What the 2016 Budget means for tradies


The 2016 budget announced in early May saw good news for many tradies, especially the self-employed, as the Treasurer announced tax cuts for business, increased the eligibility of the instant asset tax write-off scheme and offered a cash incentive to take on unemployed young people as interns.

Greater measures to improve confidence in the Australian economy include a renewed pledge to spend $50 billion on infrastructure projects over the next four years.

10 year tax cuts

The company tax rate for small businesses with an annual turnover of less than $2 million was already reduced from 30 per cent to 28.5 per cent at the start of the 2015-16 Financial Year.

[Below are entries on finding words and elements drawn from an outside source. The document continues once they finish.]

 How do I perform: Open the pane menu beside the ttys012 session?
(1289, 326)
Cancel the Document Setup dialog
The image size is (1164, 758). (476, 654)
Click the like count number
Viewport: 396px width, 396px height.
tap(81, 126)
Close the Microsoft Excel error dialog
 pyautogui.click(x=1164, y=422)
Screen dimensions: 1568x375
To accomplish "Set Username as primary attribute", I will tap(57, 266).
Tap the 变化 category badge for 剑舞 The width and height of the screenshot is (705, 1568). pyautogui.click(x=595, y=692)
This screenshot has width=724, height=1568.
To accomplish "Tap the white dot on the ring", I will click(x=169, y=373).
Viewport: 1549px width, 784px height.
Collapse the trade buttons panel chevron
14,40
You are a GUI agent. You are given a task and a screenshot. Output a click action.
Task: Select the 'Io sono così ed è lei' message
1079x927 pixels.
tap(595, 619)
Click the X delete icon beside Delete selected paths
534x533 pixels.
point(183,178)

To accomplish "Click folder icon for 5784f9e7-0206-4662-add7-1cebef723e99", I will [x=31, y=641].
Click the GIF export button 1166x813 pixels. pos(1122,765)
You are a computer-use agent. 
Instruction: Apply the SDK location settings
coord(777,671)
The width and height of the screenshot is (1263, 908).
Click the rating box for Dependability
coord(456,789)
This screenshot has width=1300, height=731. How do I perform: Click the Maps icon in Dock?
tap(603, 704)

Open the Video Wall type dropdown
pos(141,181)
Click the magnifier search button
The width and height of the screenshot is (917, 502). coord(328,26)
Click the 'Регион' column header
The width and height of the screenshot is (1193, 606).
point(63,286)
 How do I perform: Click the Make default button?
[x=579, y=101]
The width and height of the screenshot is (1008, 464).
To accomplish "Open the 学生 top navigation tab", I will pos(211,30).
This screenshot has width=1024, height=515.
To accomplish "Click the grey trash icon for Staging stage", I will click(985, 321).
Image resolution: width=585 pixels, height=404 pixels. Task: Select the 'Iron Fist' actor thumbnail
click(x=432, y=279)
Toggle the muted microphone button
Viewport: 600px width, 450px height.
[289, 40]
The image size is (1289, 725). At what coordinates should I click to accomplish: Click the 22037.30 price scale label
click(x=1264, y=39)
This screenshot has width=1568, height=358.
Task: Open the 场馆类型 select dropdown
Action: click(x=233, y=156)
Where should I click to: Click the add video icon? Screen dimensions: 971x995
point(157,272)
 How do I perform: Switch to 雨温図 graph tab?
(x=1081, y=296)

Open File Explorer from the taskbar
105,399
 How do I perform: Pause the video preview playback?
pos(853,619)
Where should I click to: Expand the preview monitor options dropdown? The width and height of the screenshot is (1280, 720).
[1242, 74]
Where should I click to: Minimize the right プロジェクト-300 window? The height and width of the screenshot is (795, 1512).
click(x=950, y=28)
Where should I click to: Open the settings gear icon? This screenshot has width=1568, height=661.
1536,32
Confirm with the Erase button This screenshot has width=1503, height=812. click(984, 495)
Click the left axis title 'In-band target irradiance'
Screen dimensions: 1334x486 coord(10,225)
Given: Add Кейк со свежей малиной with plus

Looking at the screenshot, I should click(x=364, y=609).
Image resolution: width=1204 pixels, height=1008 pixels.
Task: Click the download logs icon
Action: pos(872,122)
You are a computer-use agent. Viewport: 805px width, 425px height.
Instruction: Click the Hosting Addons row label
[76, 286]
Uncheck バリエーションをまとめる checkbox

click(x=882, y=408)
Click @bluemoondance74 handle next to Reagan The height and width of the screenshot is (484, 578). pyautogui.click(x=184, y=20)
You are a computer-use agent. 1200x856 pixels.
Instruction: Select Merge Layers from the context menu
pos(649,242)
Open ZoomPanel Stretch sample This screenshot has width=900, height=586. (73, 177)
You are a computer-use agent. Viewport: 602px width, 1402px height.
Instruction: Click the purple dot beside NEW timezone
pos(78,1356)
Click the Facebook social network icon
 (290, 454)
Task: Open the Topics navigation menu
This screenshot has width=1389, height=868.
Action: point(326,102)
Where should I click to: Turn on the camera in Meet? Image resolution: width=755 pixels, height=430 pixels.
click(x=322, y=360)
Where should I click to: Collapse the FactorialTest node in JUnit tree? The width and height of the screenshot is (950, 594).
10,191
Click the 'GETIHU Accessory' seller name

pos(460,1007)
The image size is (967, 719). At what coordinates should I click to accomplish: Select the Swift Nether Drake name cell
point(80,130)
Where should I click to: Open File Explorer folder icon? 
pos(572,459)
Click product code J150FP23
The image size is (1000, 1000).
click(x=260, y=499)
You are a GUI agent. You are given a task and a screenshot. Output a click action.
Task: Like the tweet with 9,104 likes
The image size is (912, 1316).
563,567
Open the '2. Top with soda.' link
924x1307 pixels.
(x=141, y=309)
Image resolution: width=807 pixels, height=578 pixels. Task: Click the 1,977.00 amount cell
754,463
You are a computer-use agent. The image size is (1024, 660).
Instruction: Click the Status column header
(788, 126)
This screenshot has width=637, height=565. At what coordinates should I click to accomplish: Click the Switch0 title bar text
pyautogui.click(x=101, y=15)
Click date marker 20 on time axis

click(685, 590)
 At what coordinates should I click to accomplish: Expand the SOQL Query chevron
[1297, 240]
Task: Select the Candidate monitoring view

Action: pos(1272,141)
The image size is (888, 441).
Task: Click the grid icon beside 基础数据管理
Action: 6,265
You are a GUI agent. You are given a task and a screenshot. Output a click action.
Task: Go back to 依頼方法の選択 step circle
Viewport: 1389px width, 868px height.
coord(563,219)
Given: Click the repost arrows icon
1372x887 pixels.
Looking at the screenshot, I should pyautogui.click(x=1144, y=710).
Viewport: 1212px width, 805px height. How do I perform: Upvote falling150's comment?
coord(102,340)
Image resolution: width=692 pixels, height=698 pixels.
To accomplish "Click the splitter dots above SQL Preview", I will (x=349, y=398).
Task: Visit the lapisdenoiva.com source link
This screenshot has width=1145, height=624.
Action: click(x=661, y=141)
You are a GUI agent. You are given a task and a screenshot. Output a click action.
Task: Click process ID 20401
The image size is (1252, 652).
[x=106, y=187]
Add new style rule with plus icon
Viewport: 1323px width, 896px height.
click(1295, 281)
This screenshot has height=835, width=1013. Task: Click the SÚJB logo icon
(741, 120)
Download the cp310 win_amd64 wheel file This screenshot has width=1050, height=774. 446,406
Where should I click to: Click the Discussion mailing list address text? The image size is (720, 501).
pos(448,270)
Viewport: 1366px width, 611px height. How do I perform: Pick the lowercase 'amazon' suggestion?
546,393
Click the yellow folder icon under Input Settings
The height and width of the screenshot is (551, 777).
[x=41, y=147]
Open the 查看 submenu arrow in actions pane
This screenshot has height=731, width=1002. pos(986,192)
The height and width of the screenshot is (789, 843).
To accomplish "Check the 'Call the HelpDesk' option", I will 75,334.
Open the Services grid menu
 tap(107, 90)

The Liberal’s budget further reduces that to 27.5 per cent in 2016-17 and expands eligibility requirements to include businesses with a turnover of up $10 million dollars.

The eligibility threshold will continue to rise to $100 million annual turnover by the 2019-20 Financial Year, while the company tax rate will be reduced further to 25 percent by 2026 if the Turnbull Government continues.

Expanded instant asset write-off

As a further incentive to spend in the short term, the treasury has expanded the  $20,000 instant asset-write off with the eligibility threshold increased to include businesses with an annual turnover of $10 million and under.

The scheme allows businesses to immediately claim back the taxes paid on the purchase of assets up to the value of $20,000, however this value will be reduced to $1,000 after June 30, 2017 so tradies should take advantage of it quickly.

Treasury data shows almost 100,000 businesses claimed back $418.5 million under the write-off scheme between July and December 2015 – around $4,225 per company.

Small Business Minister Kelly O’Dwyer said that extending eligibility “will help more small businesses to reinvest in their business and grow by helping them to replace or upgrade their machinery and equipment.”

PaTH (Prepare – Hire – Trial) Internship Scheme

2016 Budget for Tradies

The PATH (Prepare – Trial – Hire) Scheme has been met with a mixed reception.

Employers are being encouraged to try out potential workers under a $752 million youth employment initiative called PaTH: Prepare – Trial – Hire.

People under 25 years old who have been on unemployment benefits for over six months will be offered pre-employment skills training through jobactive before having the opportunity to start a 4-12 week internship.

Interns will receive $200 per fortnight in addition to their existing income support payment, while employers will benefit from an upfront payment of $1,000.

Youth Bonus wage subsidies will be available from 1 January 2017 for employers who subsequently employ a young job seeker who has been in employment services for six months or more.

With the current high dropout rate in apprenticeship programmes, the Master Builders Australia says this scheme will make it easier for building trade companies to find the right apprentice for the available jobs.

Existing apprenticeship programmes will work in parallel with the PaTH scheme.

Unions have warned that employers may simply replace a full time worker with ongoing free interns, exploiting young people who will be earning below minimum wage while on the scheme.

The Minister for Employment Michaelia Cash said her department would monitor the program to ensure employers treat young people fairly.